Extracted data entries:
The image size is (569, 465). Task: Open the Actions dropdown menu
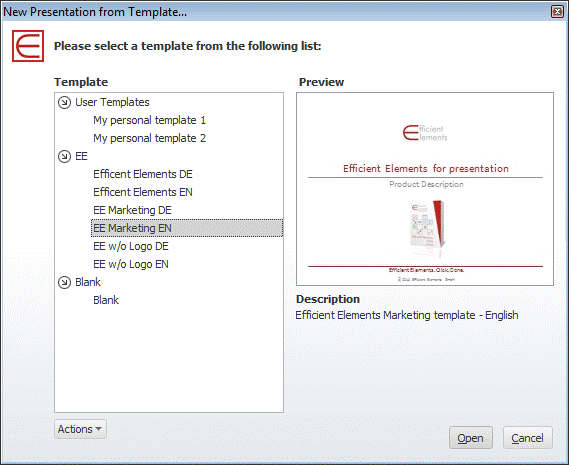[x=80, y=429]
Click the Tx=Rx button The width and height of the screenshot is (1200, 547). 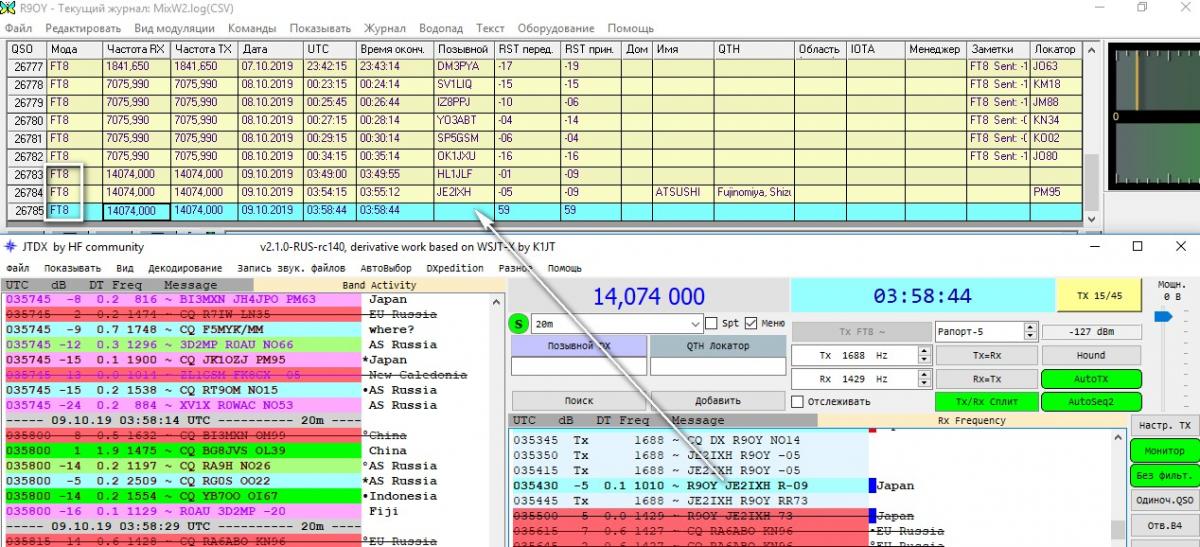pyautogui.click(x=985, y=355)
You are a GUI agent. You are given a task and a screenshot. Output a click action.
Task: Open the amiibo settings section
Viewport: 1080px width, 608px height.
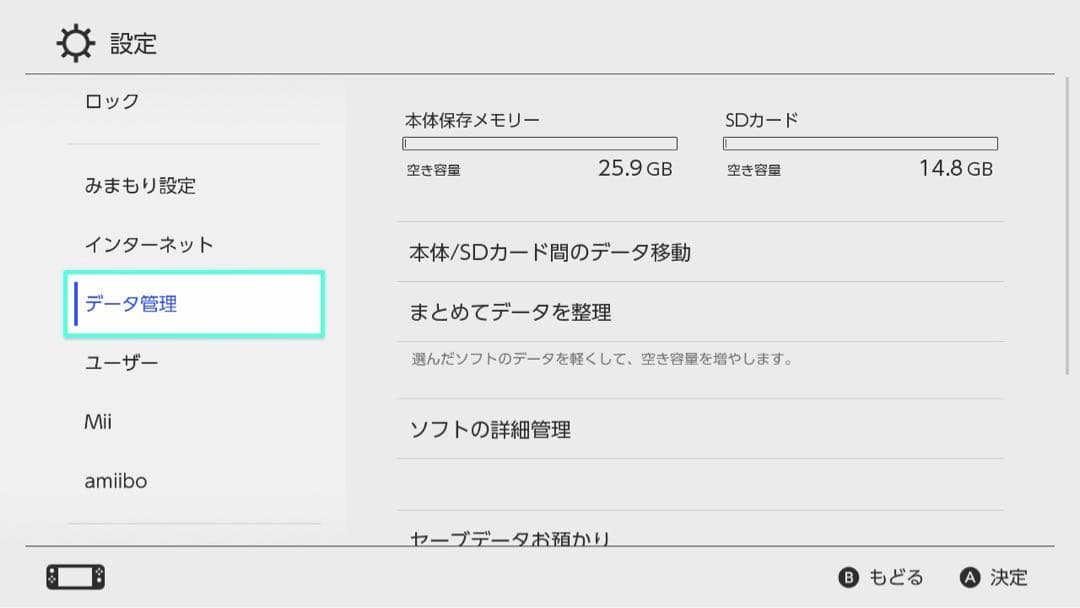click(x=115, y=480)
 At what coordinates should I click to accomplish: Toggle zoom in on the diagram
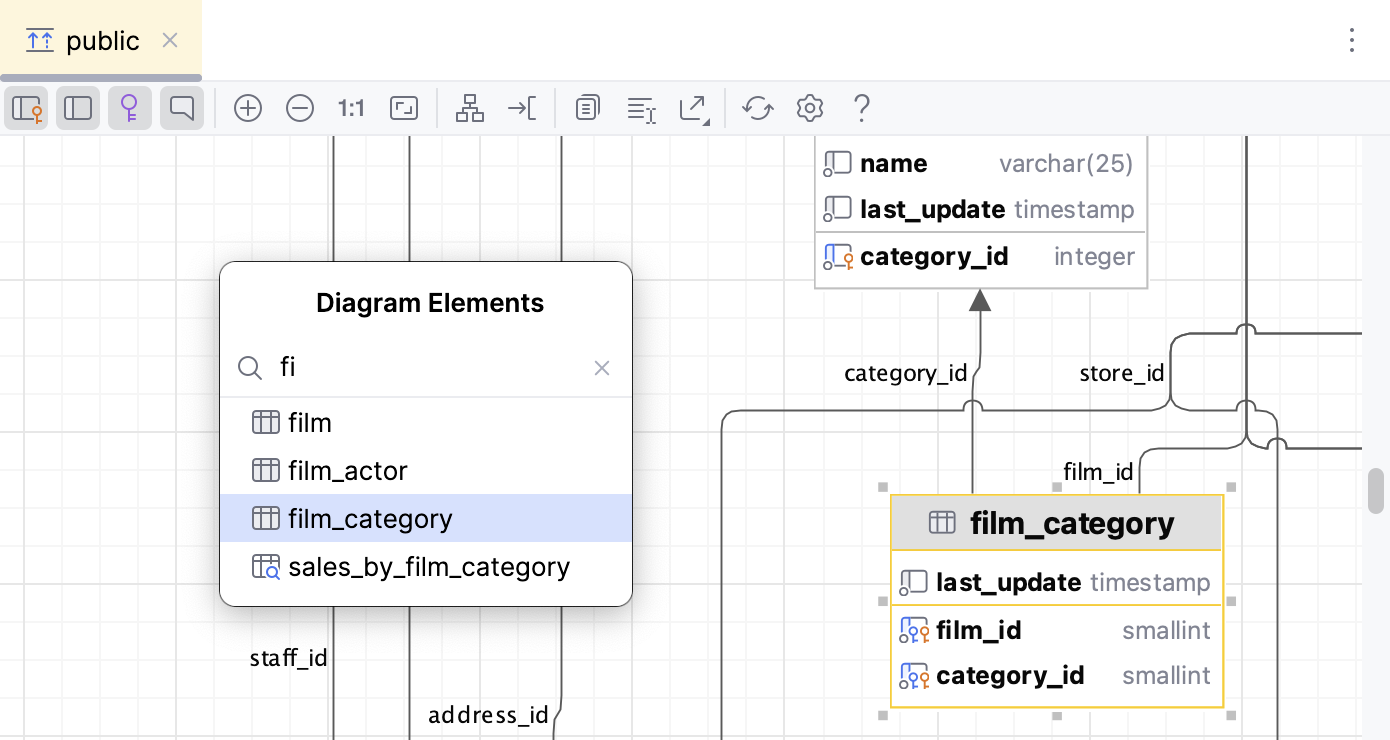point(248,108)
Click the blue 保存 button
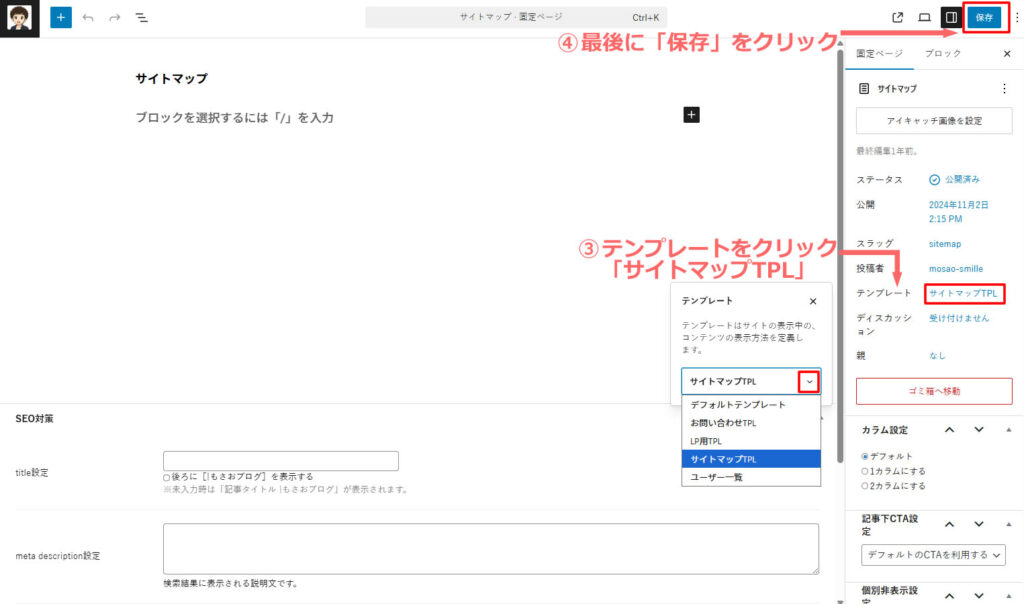Screen dimensions: 1024x604 tap(984, 17)
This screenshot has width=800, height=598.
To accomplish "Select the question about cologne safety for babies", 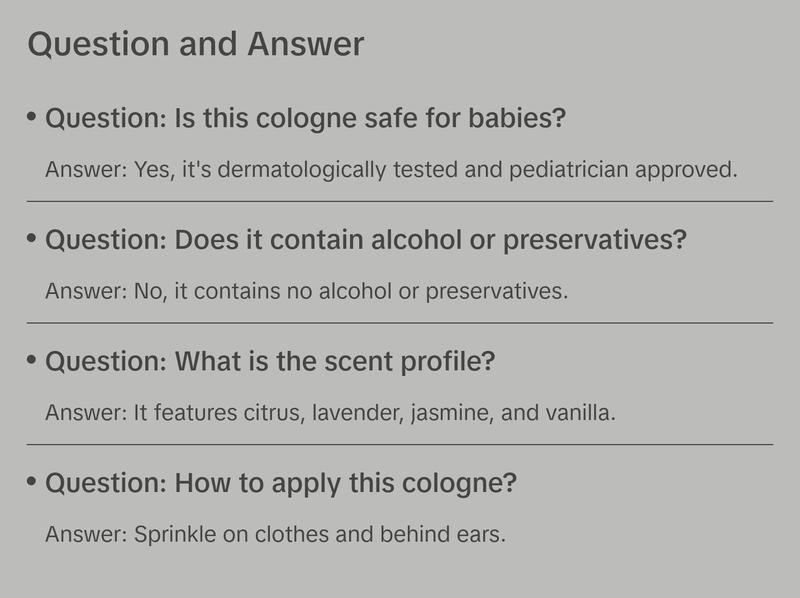I will (x=306, y=119).

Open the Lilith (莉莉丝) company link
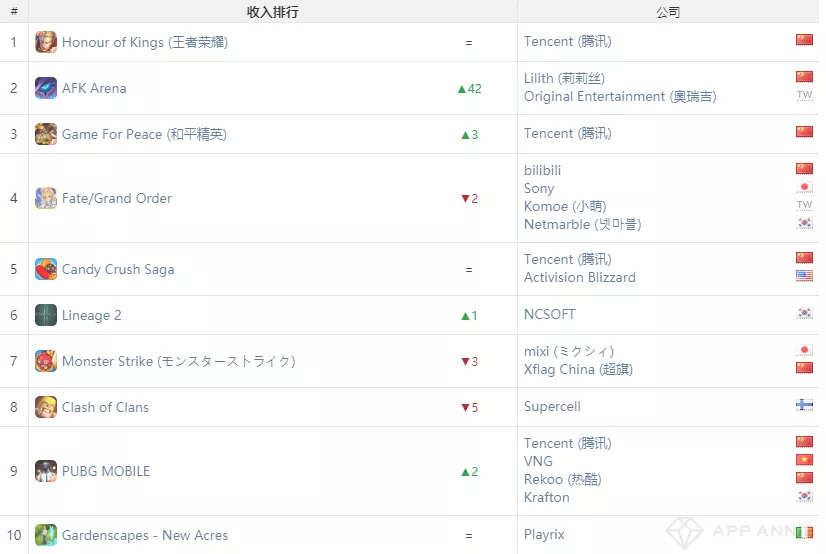click(x=564, y=78)
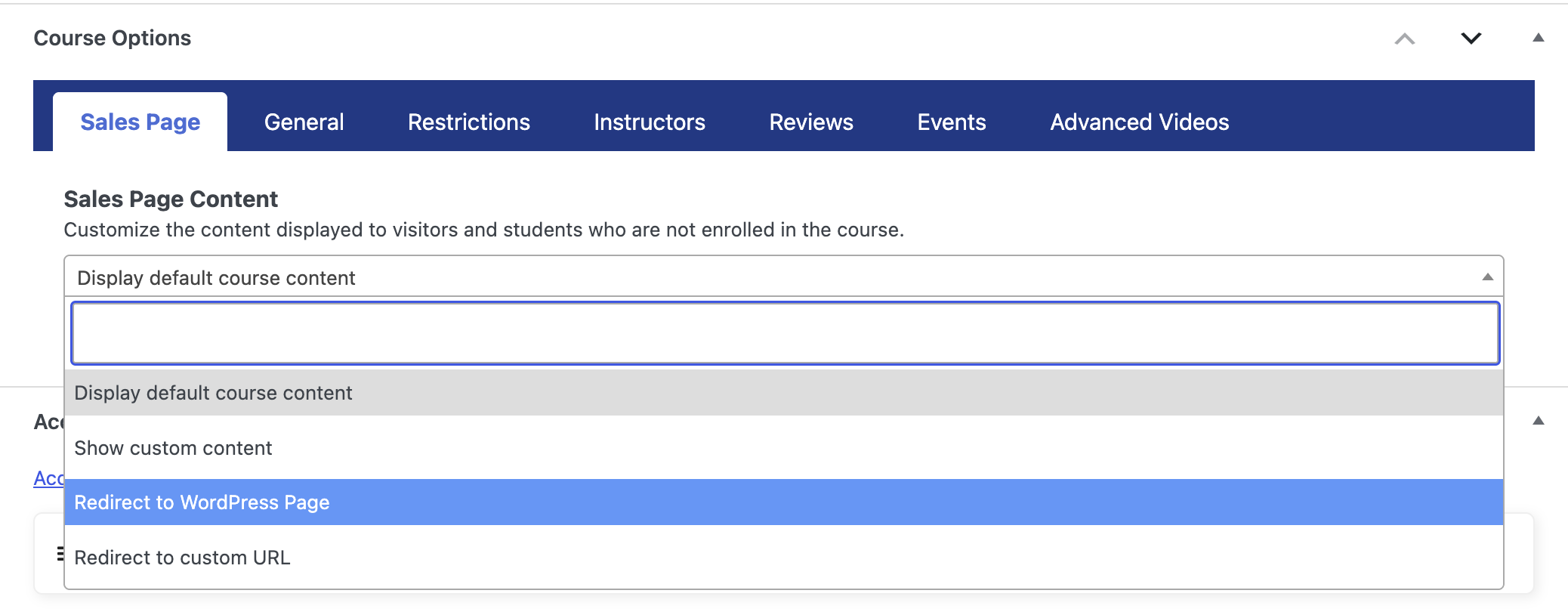Click the Course Options panel heading

tap(113, 38)
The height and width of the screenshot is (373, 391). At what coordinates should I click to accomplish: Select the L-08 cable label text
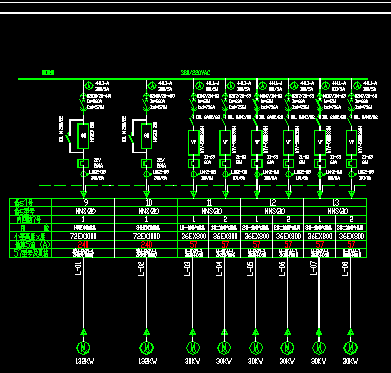345,269
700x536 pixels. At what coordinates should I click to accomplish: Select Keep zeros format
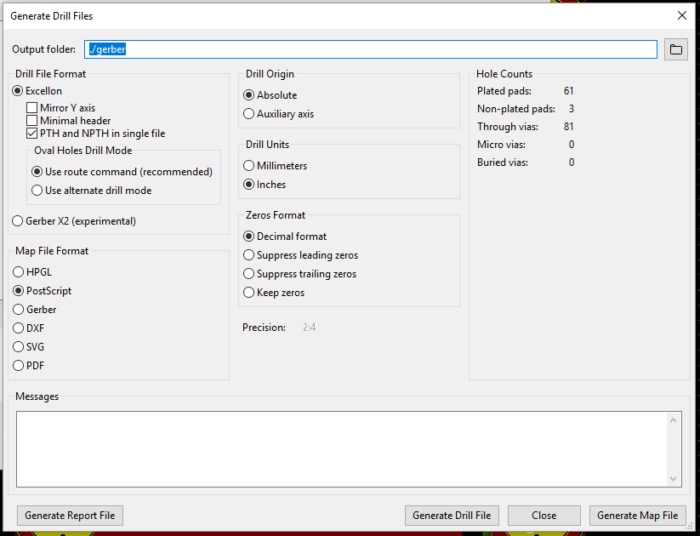coord(249,293)
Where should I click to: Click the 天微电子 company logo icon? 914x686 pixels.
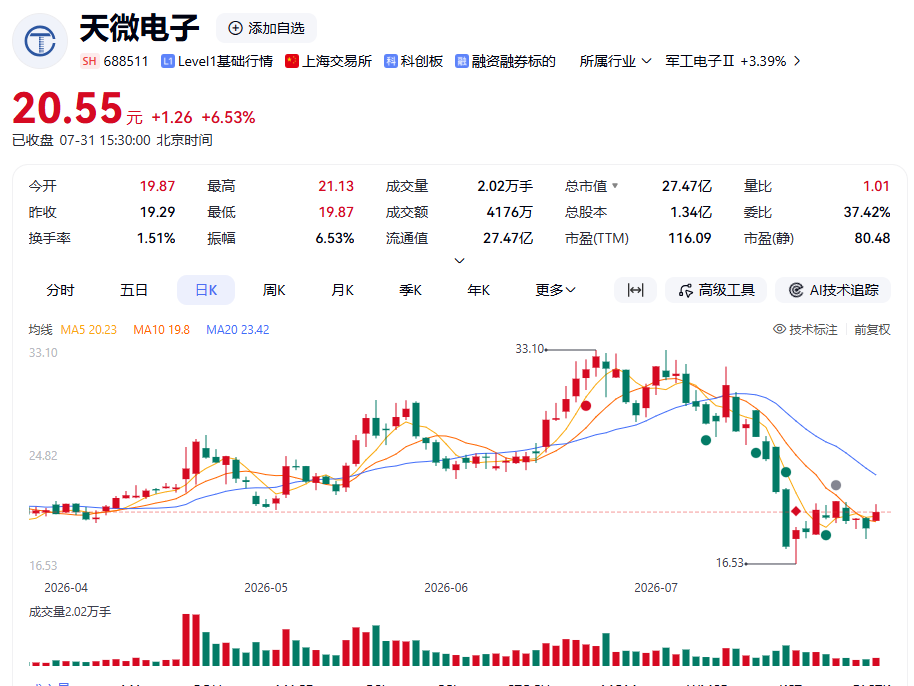(x=40, y=41)
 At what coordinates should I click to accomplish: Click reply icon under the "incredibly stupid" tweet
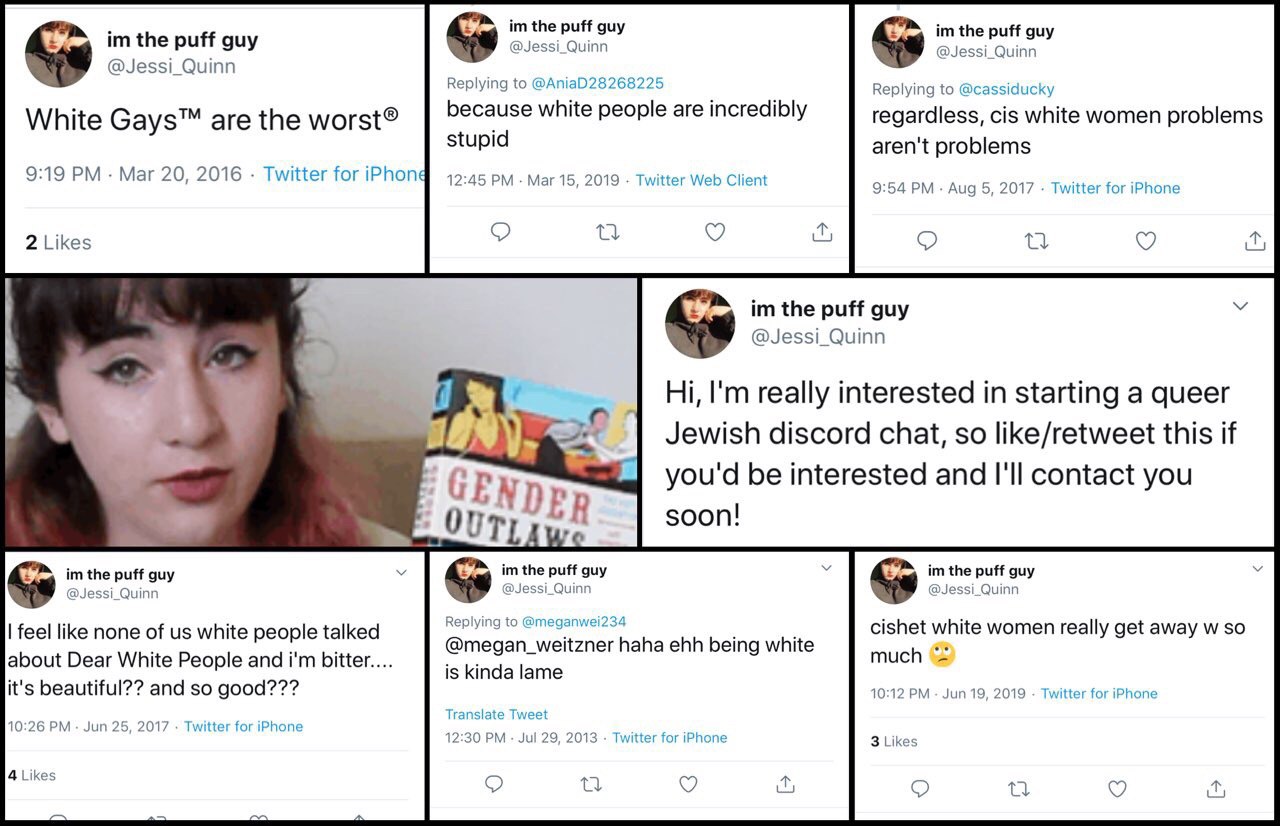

**Work order**
Every line from the one containing "Open the Lilith (莉莉丝) company link" through the end of the entries above, both included, should be extracted exactly, with pictures left out.

**Answer space**
Open the Lilith (莉莉丝) company link
click(x=564, y=78)
Click the Course Options panel heading

tap(113, 38)
The height and width of the screenshot is (373, 391). At what coordinates should I click to accomplish: Select the L-08 cable label text
345,269
700x536 pixels. At what coordinates should I click to accomplish: Select Keep zeros format
coord(249,293)
Where should I click to: Click the 天微电子 company logo icon? 914x686 pixels.
(x=40, y=41)
 At what coordinates should I click to accomplish: Click reply icon under the "incredibly stupid" tweet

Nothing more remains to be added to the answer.